- _Data entries_:
________________________

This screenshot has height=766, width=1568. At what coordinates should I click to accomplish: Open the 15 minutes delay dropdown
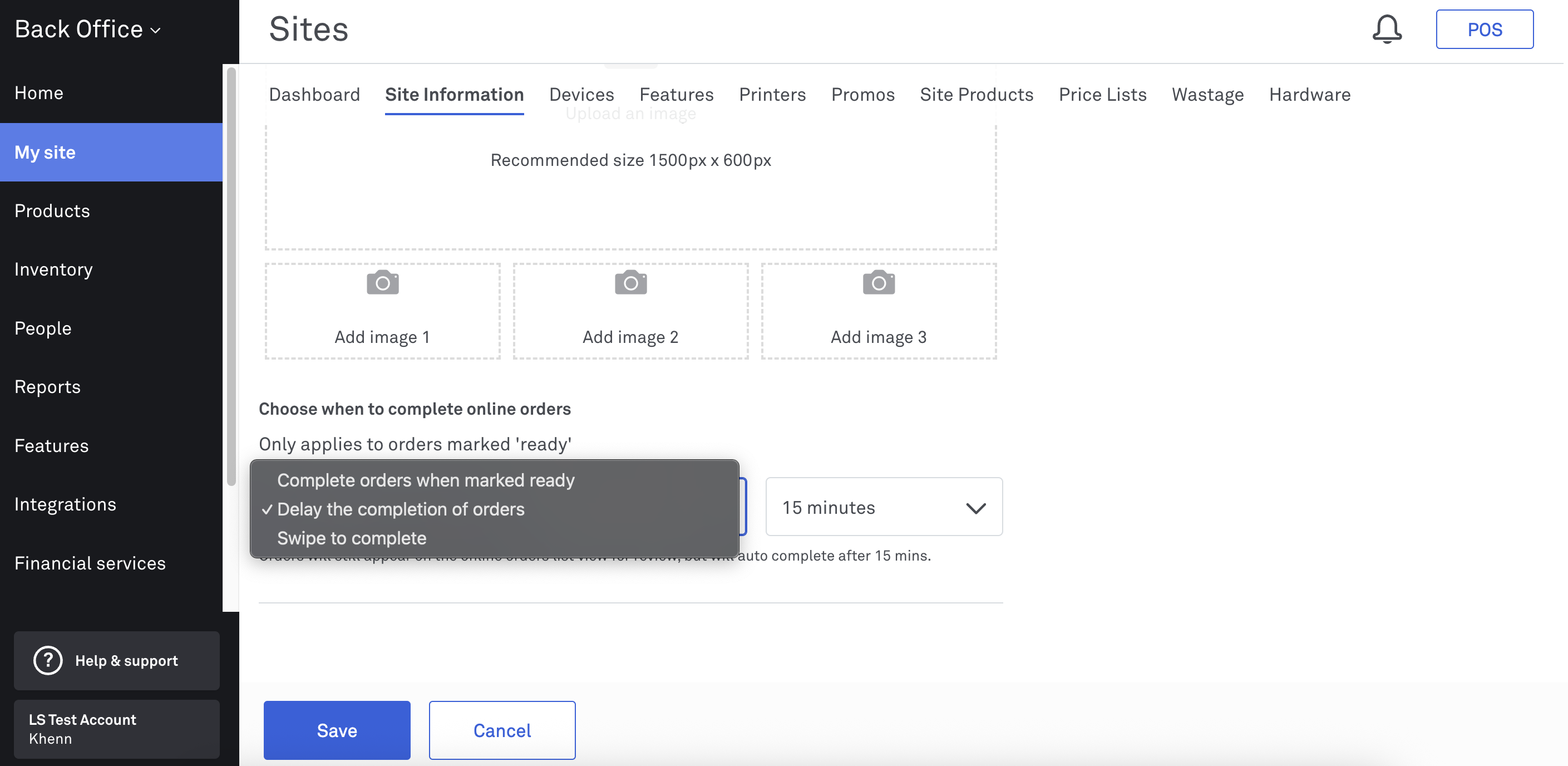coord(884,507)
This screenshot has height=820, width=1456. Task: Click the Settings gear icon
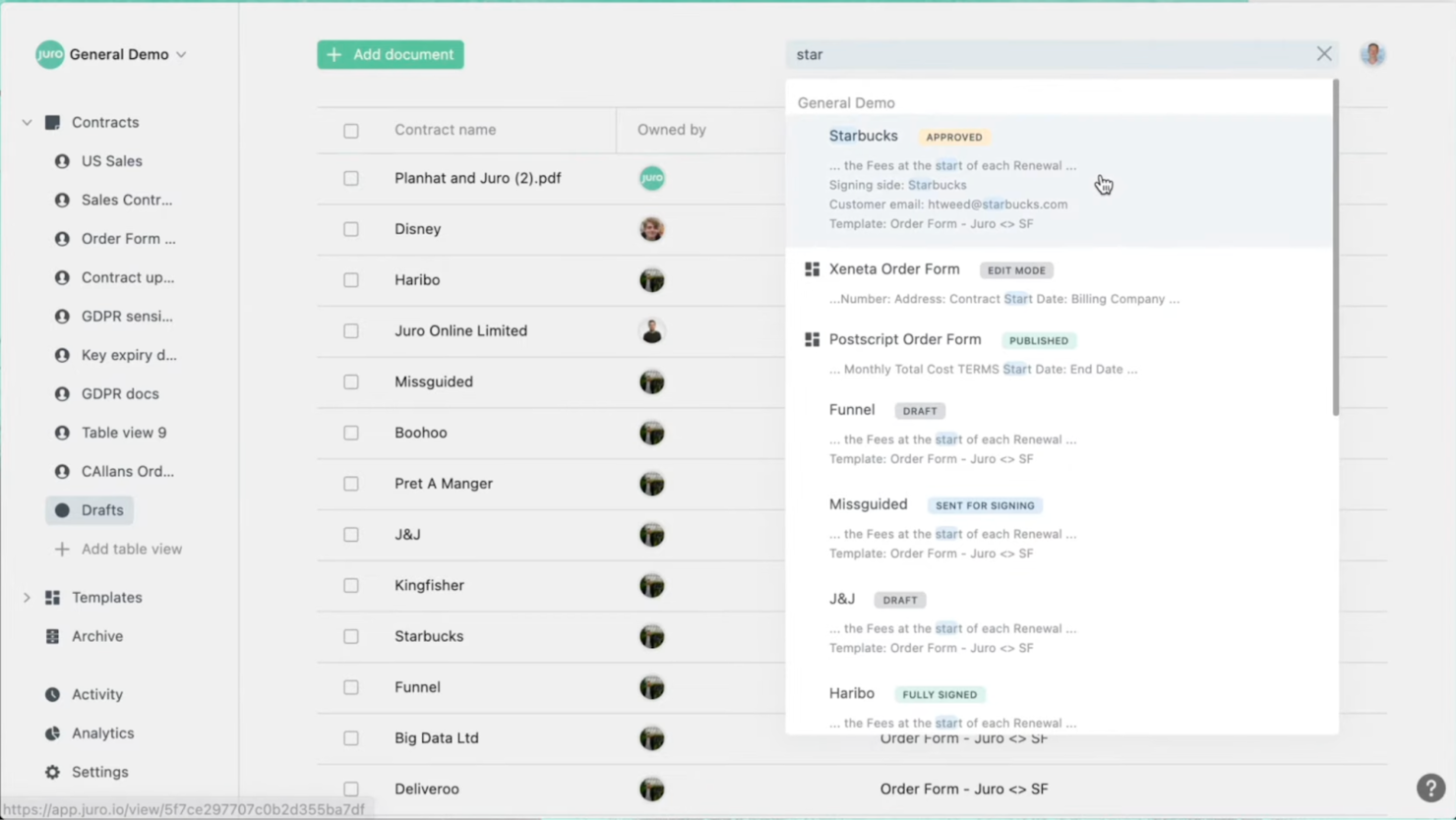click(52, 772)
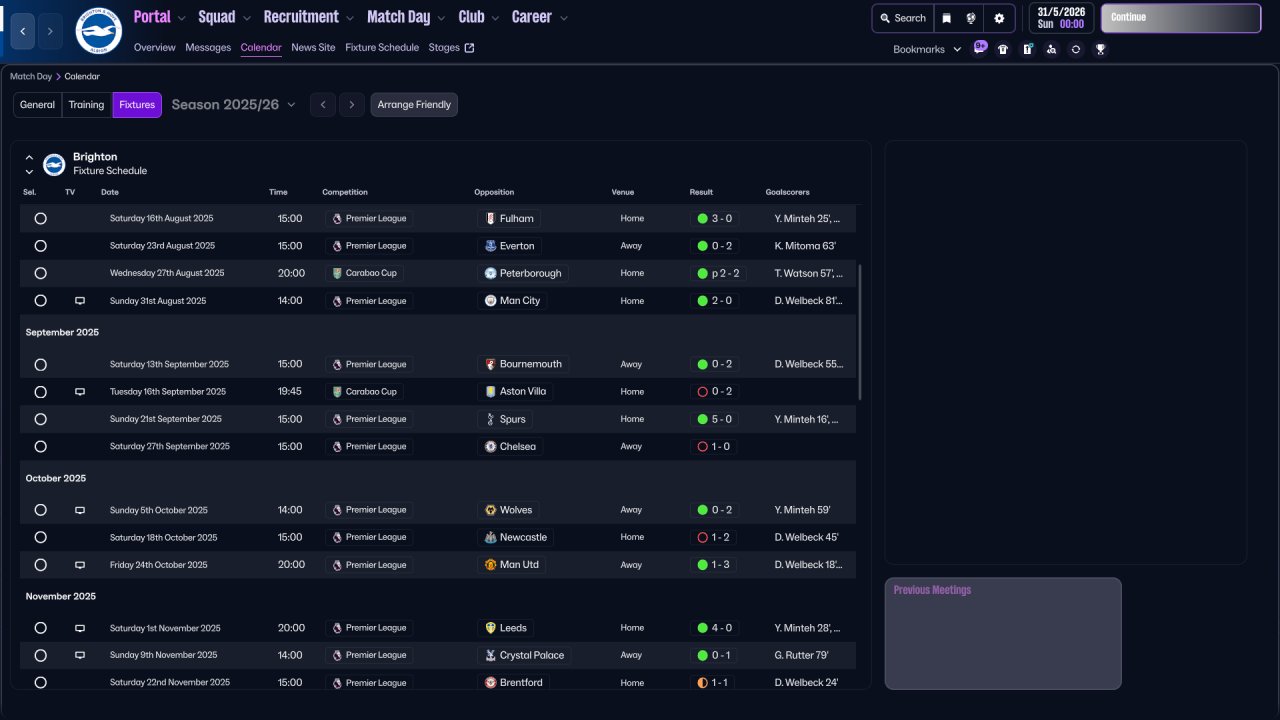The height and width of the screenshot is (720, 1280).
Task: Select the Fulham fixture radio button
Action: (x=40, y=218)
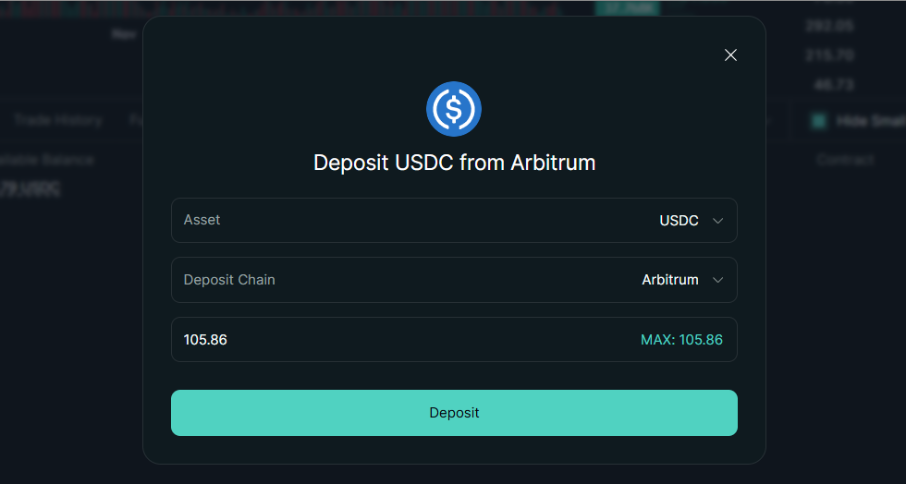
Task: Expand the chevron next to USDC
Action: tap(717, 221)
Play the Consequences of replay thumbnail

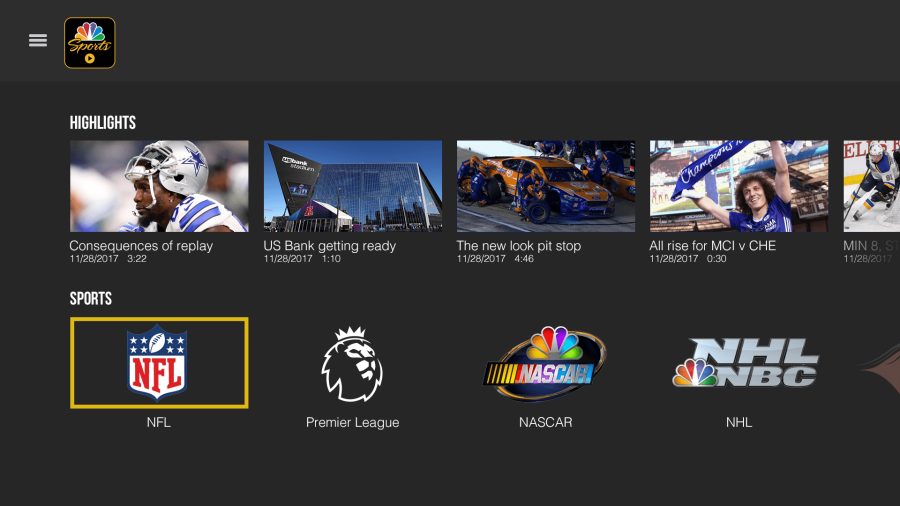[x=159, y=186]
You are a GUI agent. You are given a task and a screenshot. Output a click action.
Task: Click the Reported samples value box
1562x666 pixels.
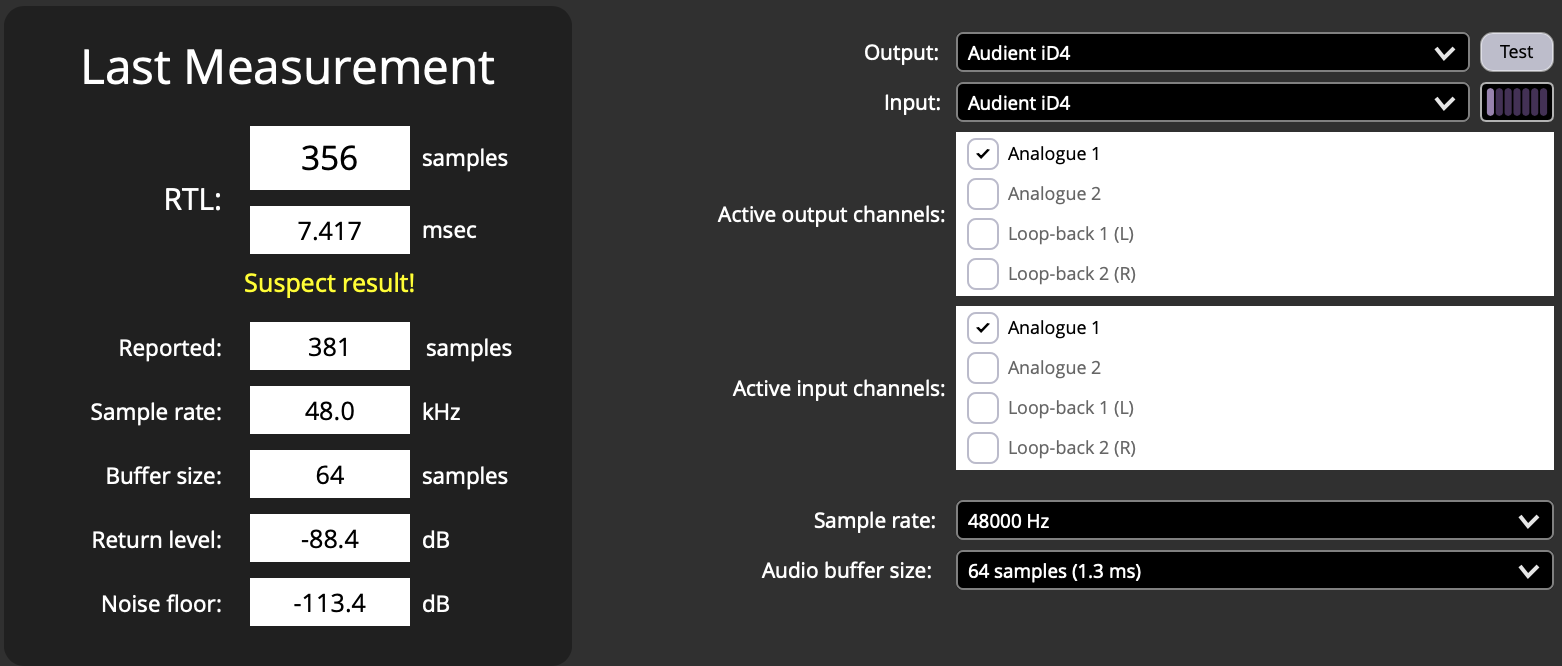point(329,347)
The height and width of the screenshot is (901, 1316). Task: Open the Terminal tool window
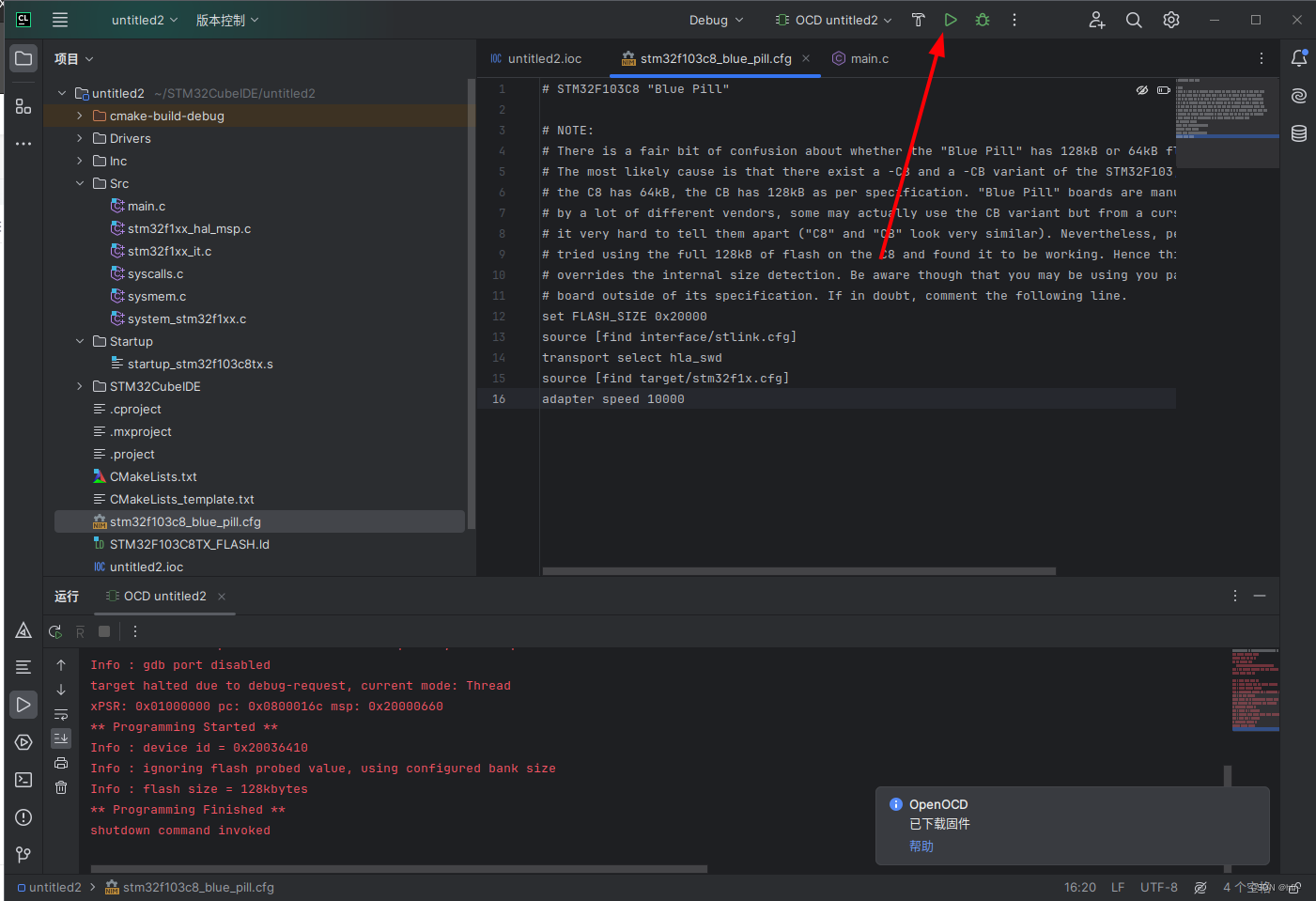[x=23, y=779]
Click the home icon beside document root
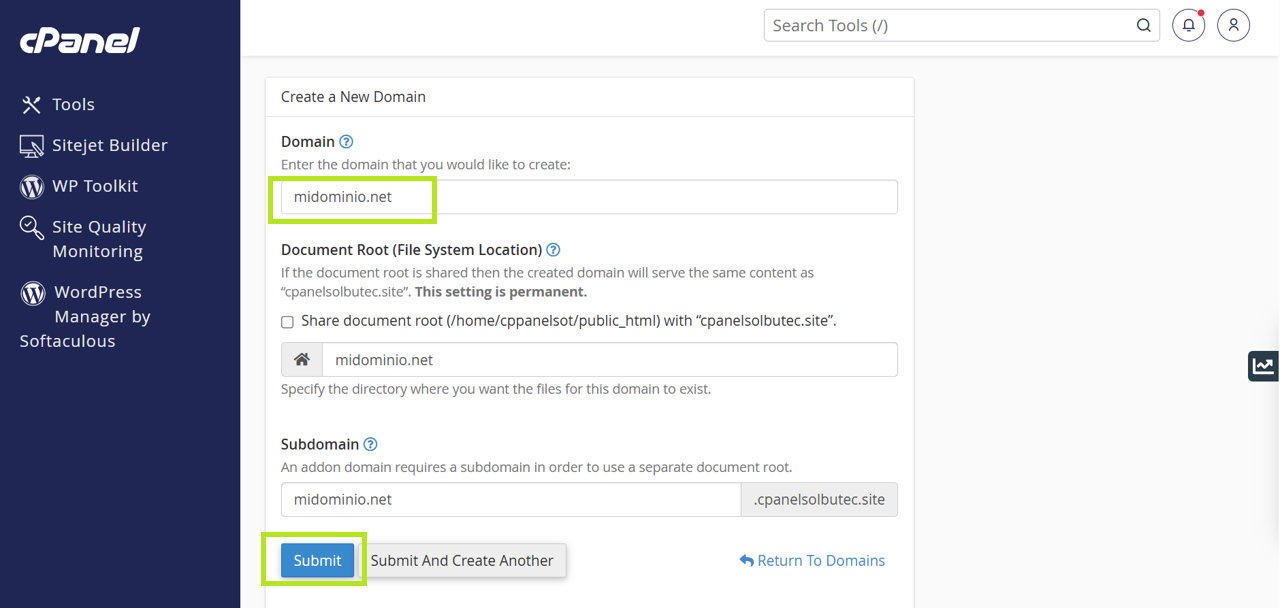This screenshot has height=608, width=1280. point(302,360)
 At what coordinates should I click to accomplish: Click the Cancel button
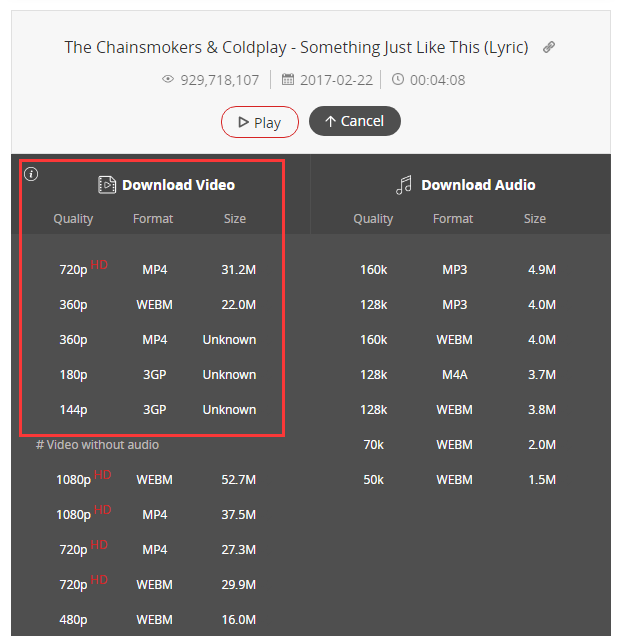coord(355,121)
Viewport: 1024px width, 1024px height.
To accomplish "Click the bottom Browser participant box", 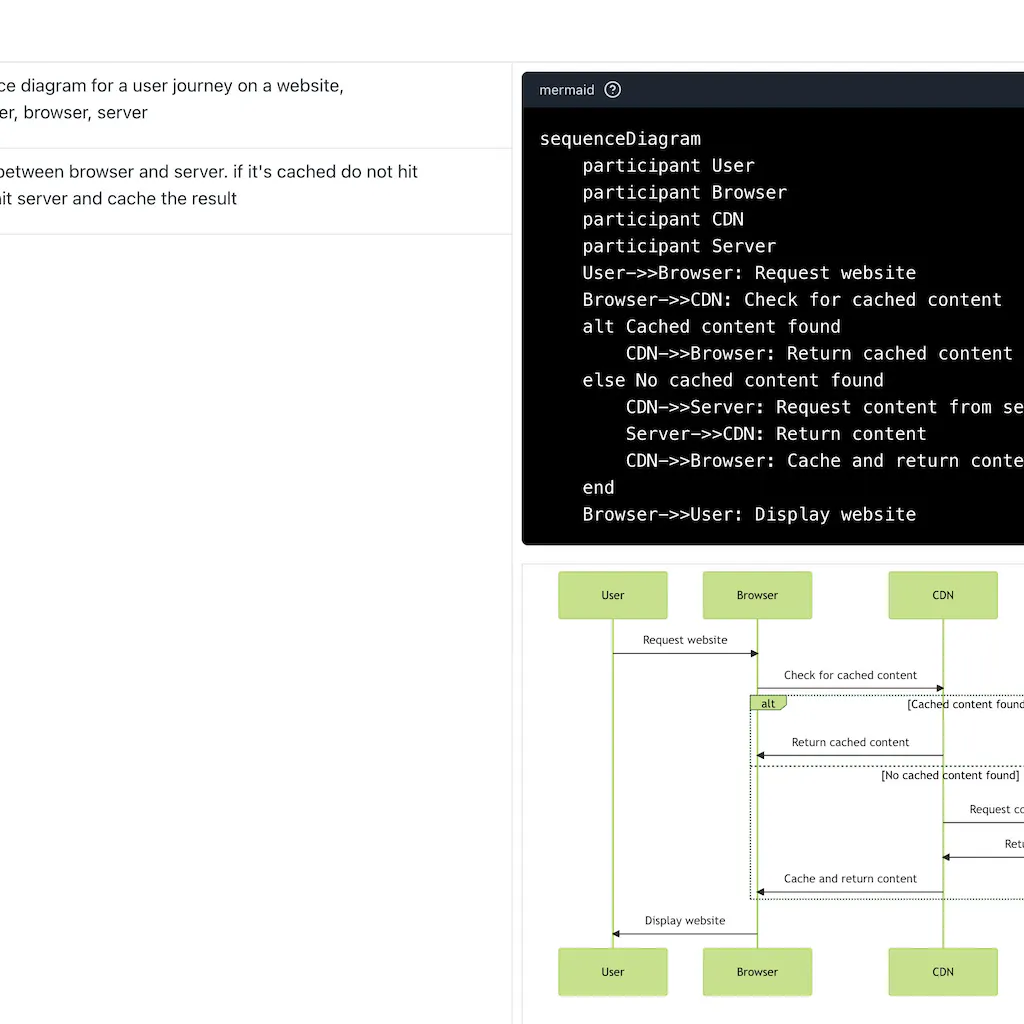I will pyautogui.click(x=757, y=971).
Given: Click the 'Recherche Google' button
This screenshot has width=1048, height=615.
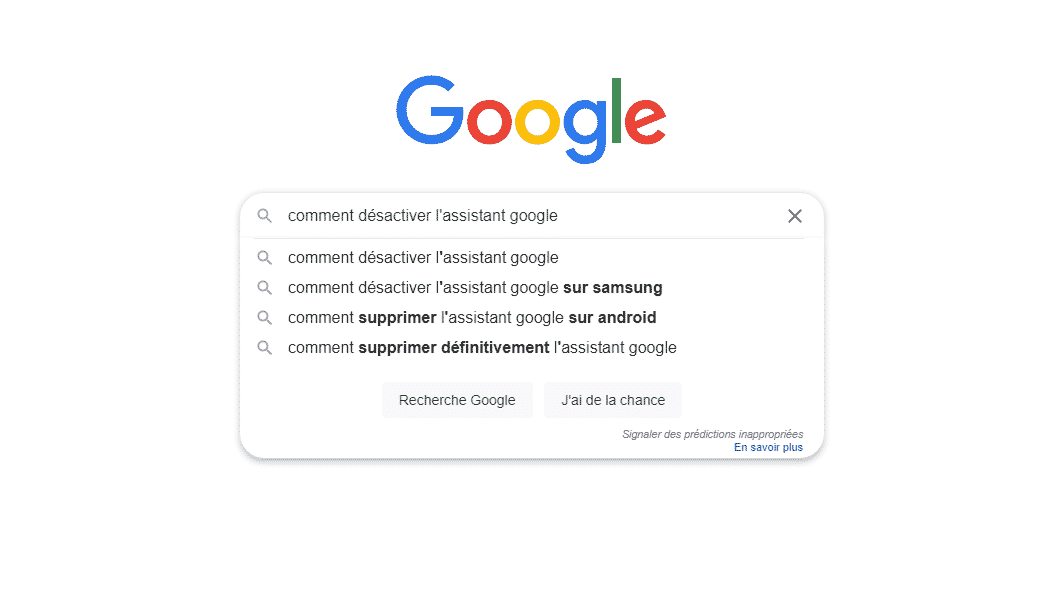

________________________

- _What to work on_: From the records above, copy only the lines running from the line containing "Play the Consequences of replay thumbnail" to the line containing "Viewport: 1024px width, 1024px height.", both ends included. Leave the pictures out.

- _Expected answer_:
Play the Consequences of replay thumbnail

[x=159, y=186]
You are a GUI agent. You are given a task and a screenshot. Output a click action.
Task: Click the Reported samples value box
1562x666 pixels.
point(329,347)
The height and width of the screenshot is (901, 1316). Task: Open the Terminal tool window
[x=23, y=779]
Click the home icon beside document root
This screenshot has height=608, width=1280. point(302,360)
 At what coordinates should I click to accomplish: Click the Cancel button
coord(355,121)
Viewport: 1024px width, 1024px height.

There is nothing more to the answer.